> _ABOUT THIS TASK_
Given the records below, set each one down again exactly as it reads.
━━ DATA RECORDS ━━
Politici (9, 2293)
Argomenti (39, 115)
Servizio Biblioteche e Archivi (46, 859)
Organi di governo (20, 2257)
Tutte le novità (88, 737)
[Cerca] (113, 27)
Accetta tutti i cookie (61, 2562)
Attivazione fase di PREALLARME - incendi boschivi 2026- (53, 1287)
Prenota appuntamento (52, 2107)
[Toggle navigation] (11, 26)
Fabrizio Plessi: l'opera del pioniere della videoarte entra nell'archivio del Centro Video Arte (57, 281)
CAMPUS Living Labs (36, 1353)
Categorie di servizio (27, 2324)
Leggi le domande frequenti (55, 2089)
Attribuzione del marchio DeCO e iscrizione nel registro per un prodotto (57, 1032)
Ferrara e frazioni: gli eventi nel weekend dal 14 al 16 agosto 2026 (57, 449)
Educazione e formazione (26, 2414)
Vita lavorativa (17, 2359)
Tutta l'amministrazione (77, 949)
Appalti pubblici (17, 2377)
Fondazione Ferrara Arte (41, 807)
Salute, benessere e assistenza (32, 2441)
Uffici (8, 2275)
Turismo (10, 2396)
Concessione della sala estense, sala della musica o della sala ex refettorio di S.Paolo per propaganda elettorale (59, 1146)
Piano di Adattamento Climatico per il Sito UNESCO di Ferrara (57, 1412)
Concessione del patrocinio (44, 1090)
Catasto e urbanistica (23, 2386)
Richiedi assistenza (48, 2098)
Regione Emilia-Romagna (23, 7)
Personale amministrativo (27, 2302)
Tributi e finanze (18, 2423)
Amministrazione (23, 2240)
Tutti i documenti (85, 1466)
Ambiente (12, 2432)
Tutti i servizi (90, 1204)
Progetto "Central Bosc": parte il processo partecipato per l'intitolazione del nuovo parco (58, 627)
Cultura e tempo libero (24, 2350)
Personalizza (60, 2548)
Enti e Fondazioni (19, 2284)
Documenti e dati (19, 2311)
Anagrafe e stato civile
━━━
> _ANSWER SECTION_
Politici (9, 2293)
Argomenti (39, 115)
Servizio Biblioteche e Archivi (46, 859)
Organi di governo (20, 2257)
Tutte le novità (88, 737)
[Cerca] (113, 27)
Accetta tutti i cookie (61, 2562)
Attivazione fase di PREALLARME - incendi boschivi 2026- (53, 1287)
Prenota appuntamento (52, 2107)
[Toggle navigation] (11, 26)
Fabrizio Plessi: l'opera del pioniere della videoarte entra nell'archivio del Centro Video Arte (57, 281)
CAMPUS Living Labs (36, 1353)
Categorie di servizio (27, 2324)
Leggi le domande frequenti (55, 2089)
Attribuzione del marchio DeCO e iscrizione nel registro per un prodotto (57, 1032)
Ferrara e frazioni: gli eventi nel weekend dal 14 al 16 agosto 2026 (57, 449)
Educazione e formazione (26, 2414)
Vita lavorativa (17, 2359)
Tutta l'amministrazione (77, 949)
Appalti pubblici (17, 2377)
Fondazione Ferrara Arte (41, 807)
Salute, benessere e assistenza (32, 2441)
Uffici (8, 2275)
Turismo (10, 2396)
Concessione della sala estense, sala della musica o della sala ex refettorio di S.Paolo per propaganda elettorale (59, 1146)
Piano di Adattamento Climatico per il Sito UNESCO di Ferrara (57, 1412)
Concessione del patrocinio (44, 1090)
Catasto e urbanistica (23, 2386)
Richiedi assistenza (48, 2098)
Regione Emilia-Romagna (23, 7)
Personale amministrativo (27, 2302)
Tributi e finanze (18, 2423)
Amministrazione (23, 2240)
Tutti i documenti (85, 1466)
Ambiente (12, 2432)
Tutti i servizi (90, 1204)
Progetto "Central Bosc": parte il processo partecipato per l'intitolazione del nuovo parco (58, 627)
Cultura e tempo libero (24, 2350)
Personalizza (60, 2548)
Enti e Fondazioni (19, 2284)
Documenti e dati (19, 2311)
Anagrafe e stato civile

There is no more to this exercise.